I grieved then and now I grieve again
as my thoughts turn to what I saw,
and more than is my way, I curb my powers

lest they run on where virtue fail to guide them,
so that, if friendly star or something better still
has granted me its boon, I don't misuse the gift.  (l.19-24)

He needs curb his “powers/lest they run on where virtue fail to guide.”  He uses the same word “virtue” as Ulysses uses in line 120, “to pursue virtue and knowledge.”  And it’s not a translation discrepancy; Dante uses the same Italian word, albeit in different grammatical form.  That’s not a coincidence.  Dante in this canto is rivaling Homer and Virgil with his re-write of an epic poem, and we will see in a few cantos further how attempts to surpass the classic poets Ovid and Lucan with his poetic use of metamorphosis.  (This parallel between journey and writing poetry is of course is allegory for those who look for the allegorical connections, but as I’ve said before this would be no different than a metaphorical connection in a modernist work.)  Dante is striving for the highest literary achievement.  
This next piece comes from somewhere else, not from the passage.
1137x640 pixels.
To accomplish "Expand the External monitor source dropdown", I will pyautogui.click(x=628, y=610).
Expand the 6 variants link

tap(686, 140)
So what is the difference?  Why is Dante’s journey virtuous while Ulysses’ a false virtue?  First, Dante tells us in the conditional phrase modifying his concerning about misusing his gift, “if friendly star or something better still/has granted me its boon.”  “Something better still” is God—or Divine Providence—and the “boon” is another wording for grace.  So God has granted him this gift, but still it doesn’t explain why.  I think we can surmise that Dante is journeying for God’s glory while Ulysses is journeying for his egotistical satisfaction.  The distinction I think is captured with the imagery of Elijah rising in his chariot toward heaven.  Dante thinks of Elijah when he first sees the flames as he enters the seventh bolge:

And as the one who was avenged by bears
could see Elijah's chariot taking flight,
when the horses reared and rose to Heaven,

but made out nothing with his eyes
except the flame alone
ascending like a cloud into the sky (l. 34-39)
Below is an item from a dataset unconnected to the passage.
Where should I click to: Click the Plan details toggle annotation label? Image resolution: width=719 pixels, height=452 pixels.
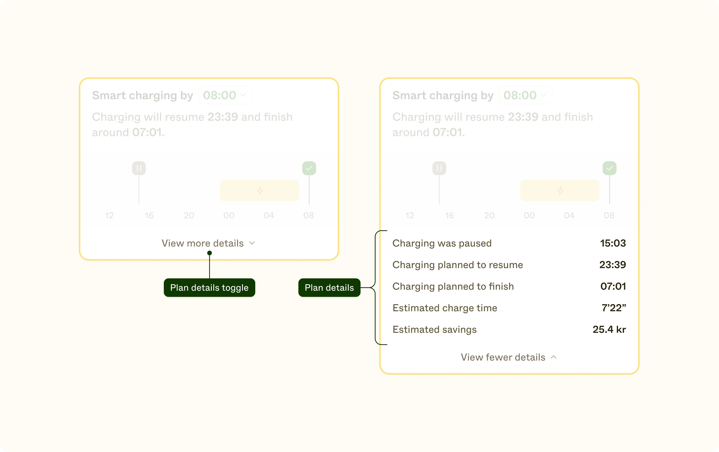209,287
Elijah is the prophet who is an apologist for the Judaic God, who hears the God’s “small whisper” in the cave at Horeb, who is truly virtuous in the confrontation with the wicked King Ahab, who I think is the only Old Testament person to be assumed into heaven bodily in a chariot of fire and horses, within the midst of a “whirlwind,” mind you.  A whirlwind drives Ulysses under water, but lifts Elijah to heaven.  Dante too will be lifted into the heavens.  Elijah is righteous, Ulysses is not, and Dante is in a learning experience.  When Dante does rise up into the heavens, his thoughts of fame and knowledge vanish, and like St. Thomas Aquinas who thought of his work as straw when confronted with the heavenly vision, Dante desire for humanly fame and knowledge too will vanish.